Lorsque ces arbres se trouvent dans un sol convenable, ils forment
les plus belles futaies; ils deviennent très grands, très droits,
& extrèmement gros: ils souffrent d'être plus serrés entre
eux que les chênes, & ils croissent du double plus promptement.
Le chataigner est aussi très bon à faire du bois taillis:
il donne de belles perches; & au bout de vingt ans il forme
déjà de joli bois de service.
Semence des chataignes. On peut les mettre en terre dans
deux tems de l'année; en automne, aussi tôt qu'elles sont en maturité;
ou au printems, dès qu'on peut cultiver la terre. Ces doux saisons
cependant ont chacune leur inconvénient: si on seme les chataignes
en automne, qui seroit bien le tems le plus convenable, elles
sont exposées à servir de nourriture aux rats, aux mulots, aux
taupes, &c. qui en sont très friands, & qui les
détruisent presque entierement, surtout lorsqu'elles ont été semées
en sillon, ce qui est néanmoins la meilleure pratique: ces animaux
suivent toutes les traces de la terre fraîchement remuée, &
n'y laissent rien de ce qui peut les nourrir; c'est ce qui détermine
souvent à ne semer les chataignes qu'au printems; & dans ce
cas il faut des précautions pour les conserver jusqu'à cette saison:
si on n'en veut garder qu'une médiocre quantité, on les étend
d'abord sur un grenier, où on les laisse pendant quinze jours
suer & dissiper leur humidité superflue; on les met ensuite
entre des lits de sable alternativement dans des caisses ou mannequins,
qu'il faut resserrer dans un lieu sec & à couvert des gelées,
d'où on ne les retirera que pour les semer aussitôt que la saison
le permettra, dans le mois de Février ou au commencement de Mars:
en différant davantage, les germes des chataignes deviendroient
trop longs, tordus, & seroient sujets à se rompre en les tirant
des mannequins ou en les plantant. Mais si l'on veut en garder
une quantité suffisante pour de grandes plantations, comme il
seroit embarrassant en ce cas de les resserrer dans des mannequin,
on pourra lès faire passer l'hyver dans un conservatoire en plein
air: on les étendra d'abord pour cet effet dans un grenier, comme
nous l'avons déjà dit, à mesure qu'on les rassemblera, pendant
trois semaines ou un mois: pour se débarrasser après cela de celles
qui sont infécondes, bien des gens veulent qu'il faille les éprouver
en les mettant dans un baquet d'eau, où toutes celles qui surnageront
seront rejettables, quoiqu'il soit bien avéré par l'expérience
qui en a été faite, que de celles-là même il en a réussi le plus
grand nombre: on fera rapporter sur un terrein sec un lit de terre
meuble de deux ou trois pouces d'épaisseur, & d'une étendue
proportionnée à la quantité des semences; on y mettra ensuite
un lit de chataignes de même épaisseur, & ainsi alternativement
un lit de terre & un lit de chataignes, sur lesquelles il
doit y avoir enfin une épaisseur de terre de six pouces au moins,
pour empêcher la gelée, dont on se garantira encore plus sûrement
en répandant de la grande paille par dessus.

▶ [EXERCICE PROPOSÉ 1]:
Répondez aux questions suivantes d'après l'extrait sur le châtaignier.
(a) Au bout de combien d'années le châtaignier forme-t-il déjà du joli bois de service ?
(b) Combien de temps laisse-t-on suer sur un grenier les châtaignes dont on ne veut garder qu'une médiocre quantité ?
(c) Quelle épaisseur de terre doit, au minimum, recouvrir les lits de châtaignes dans le conservatoire en plein air ?
▶ [EXERCICE PROPOSÉ 2]: Recopiez à l'identique le passage de l'extrait sur le châtaignier qui commence par « Lorsque ces arbres » et se termine par « double plus promptement. ».

▶ [DONNÉES FOURNIES]:
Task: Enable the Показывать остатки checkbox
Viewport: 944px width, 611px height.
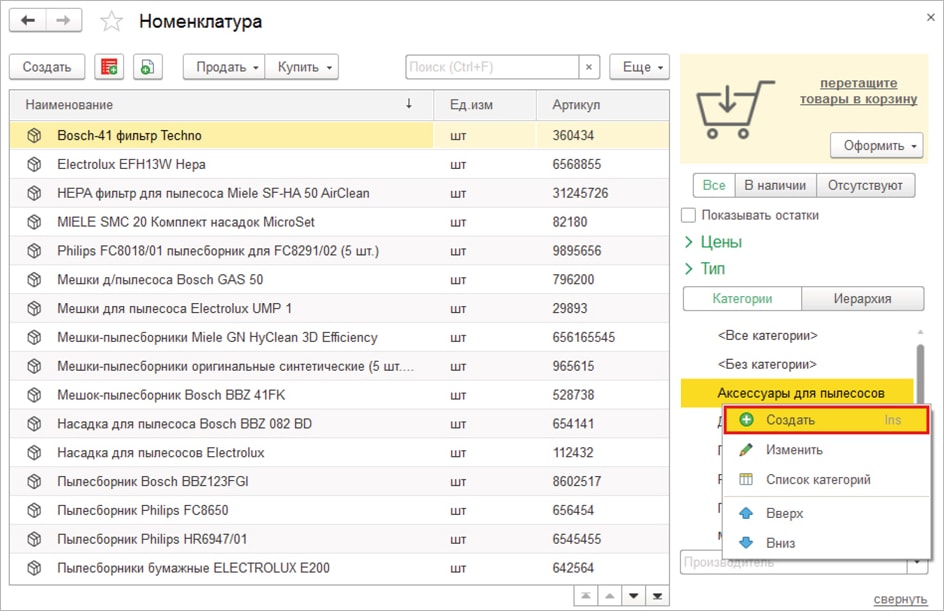Action: point(688,215)
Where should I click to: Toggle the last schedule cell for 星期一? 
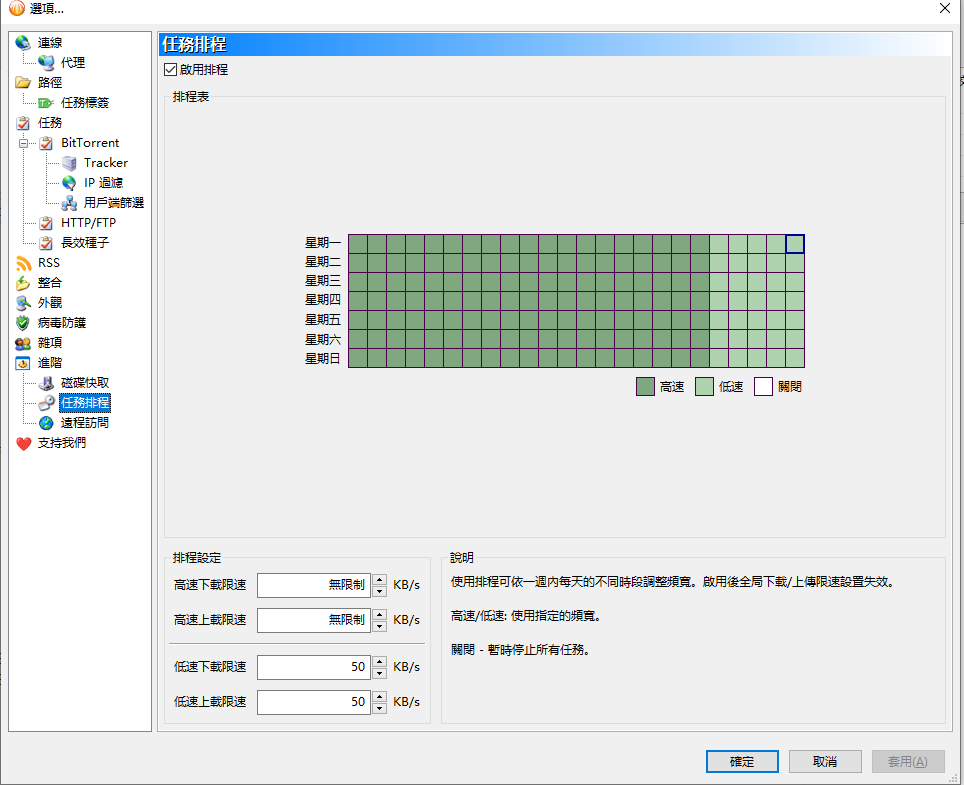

▶ [CORRIGÉ 1]:
(a) Au bout de vingt ans.
(b) Pendant quinze jours.
(c) Six pouces au moins.

▶ [CORRIGÉ 2]:
Lorsque ces arbres se trouvent dans un sol convenable, ils forment
les plus belles futaies; ils deviennent très grands, très droits,
& extrèmement gros: ils souffrent d'être plus serrés entre
eux que les chênes, & ils croissent du double plus promptement.